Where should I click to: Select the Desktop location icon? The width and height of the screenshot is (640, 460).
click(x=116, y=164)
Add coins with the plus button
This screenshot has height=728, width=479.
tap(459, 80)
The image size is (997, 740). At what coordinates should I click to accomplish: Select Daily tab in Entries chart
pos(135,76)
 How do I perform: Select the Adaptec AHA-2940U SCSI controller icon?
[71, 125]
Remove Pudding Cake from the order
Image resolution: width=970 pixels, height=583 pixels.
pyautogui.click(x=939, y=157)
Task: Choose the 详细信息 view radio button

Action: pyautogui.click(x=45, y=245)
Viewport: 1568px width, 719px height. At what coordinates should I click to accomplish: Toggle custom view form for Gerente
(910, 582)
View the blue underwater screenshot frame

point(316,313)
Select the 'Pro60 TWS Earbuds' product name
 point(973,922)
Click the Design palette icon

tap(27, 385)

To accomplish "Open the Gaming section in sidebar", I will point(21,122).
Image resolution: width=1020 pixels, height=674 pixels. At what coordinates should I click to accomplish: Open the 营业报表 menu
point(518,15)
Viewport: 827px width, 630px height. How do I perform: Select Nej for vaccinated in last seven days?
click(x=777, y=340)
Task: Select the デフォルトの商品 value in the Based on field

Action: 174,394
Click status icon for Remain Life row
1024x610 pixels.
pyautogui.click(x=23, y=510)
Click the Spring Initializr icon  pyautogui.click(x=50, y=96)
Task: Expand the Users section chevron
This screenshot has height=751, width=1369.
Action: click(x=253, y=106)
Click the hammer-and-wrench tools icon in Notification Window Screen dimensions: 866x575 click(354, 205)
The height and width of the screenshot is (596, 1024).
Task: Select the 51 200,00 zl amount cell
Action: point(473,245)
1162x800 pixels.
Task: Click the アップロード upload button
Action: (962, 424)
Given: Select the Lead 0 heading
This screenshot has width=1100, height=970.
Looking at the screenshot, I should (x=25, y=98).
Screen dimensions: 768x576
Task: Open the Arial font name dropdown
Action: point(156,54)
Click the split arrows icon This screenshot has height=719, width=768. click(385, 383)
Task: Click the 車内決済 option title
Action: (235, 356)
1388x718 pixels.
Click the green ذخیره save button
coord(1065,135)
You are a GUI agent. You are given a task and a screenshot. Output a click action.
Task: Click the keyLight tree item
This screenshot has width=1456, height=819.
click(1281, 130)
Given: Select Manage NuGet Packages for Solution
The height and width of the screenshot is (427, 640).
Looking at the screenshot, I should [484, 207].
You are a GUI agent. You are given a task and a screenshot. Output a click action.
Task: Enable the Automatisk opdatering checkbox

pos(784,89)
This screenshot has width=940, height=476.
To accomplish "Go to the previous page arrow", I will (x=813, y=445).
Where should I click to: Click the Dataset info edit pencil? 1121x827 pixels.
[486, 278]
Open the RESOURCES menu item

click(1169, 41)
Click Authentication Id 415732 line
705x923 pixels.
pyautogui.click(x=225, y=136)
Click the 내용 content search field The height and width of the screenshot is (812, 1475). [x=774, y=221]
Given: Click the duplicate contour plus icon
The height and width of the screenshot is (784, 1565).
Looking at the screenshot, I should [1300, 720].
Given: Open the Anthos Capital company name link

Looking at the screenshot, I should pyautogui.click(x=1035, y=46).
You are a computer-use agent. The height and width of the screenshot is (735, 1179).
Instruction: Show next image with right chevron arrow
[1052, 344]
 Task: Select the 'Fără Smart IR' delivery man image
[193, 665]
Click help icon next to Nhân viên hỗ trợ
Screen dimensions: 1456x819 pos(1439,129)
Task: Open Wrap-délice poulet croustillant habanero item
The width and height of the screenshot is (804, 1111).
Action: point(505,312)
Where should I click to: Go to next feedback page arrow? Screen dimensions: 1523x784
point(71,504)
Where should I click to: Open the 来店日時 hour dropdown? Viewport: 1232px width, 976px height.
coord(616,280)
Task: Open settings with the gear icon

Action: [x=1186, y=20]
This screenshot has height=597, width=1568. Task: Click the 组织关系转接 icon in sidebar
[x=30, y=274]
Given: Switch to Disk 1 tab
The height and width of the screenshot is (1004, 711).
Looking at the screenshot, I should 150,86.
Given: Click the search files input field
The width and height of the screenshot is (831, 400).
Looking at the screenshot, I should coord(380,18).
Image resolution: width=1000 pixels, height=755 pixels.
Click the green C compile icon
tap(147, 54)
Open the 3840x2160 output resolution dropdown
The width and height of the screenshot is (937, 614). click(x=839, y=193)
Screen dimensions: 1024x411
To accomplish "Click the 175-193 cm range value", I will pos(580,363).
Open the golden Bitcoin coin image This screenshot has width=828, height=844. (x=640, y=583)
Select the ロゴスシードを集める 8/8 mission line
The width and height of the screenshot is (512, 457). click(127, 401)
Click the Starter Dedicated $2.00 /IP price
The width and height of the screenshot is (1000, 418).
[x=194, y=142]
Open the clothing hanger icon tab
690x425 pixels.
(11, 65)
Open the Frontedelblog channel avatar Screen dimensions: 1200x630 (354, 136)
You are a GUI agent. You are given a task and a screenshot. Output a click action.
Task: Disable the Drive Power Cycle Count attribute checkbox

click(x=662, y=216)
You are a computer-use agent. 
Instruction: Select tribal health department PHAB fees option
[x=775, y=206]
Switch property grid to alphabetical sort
● ● ●
**What to do:**
Only lines with the word "plus" count here; copy every one from the records.

**Output:**
Add coins with the plus button
Given: Click the duplicate contour plus icon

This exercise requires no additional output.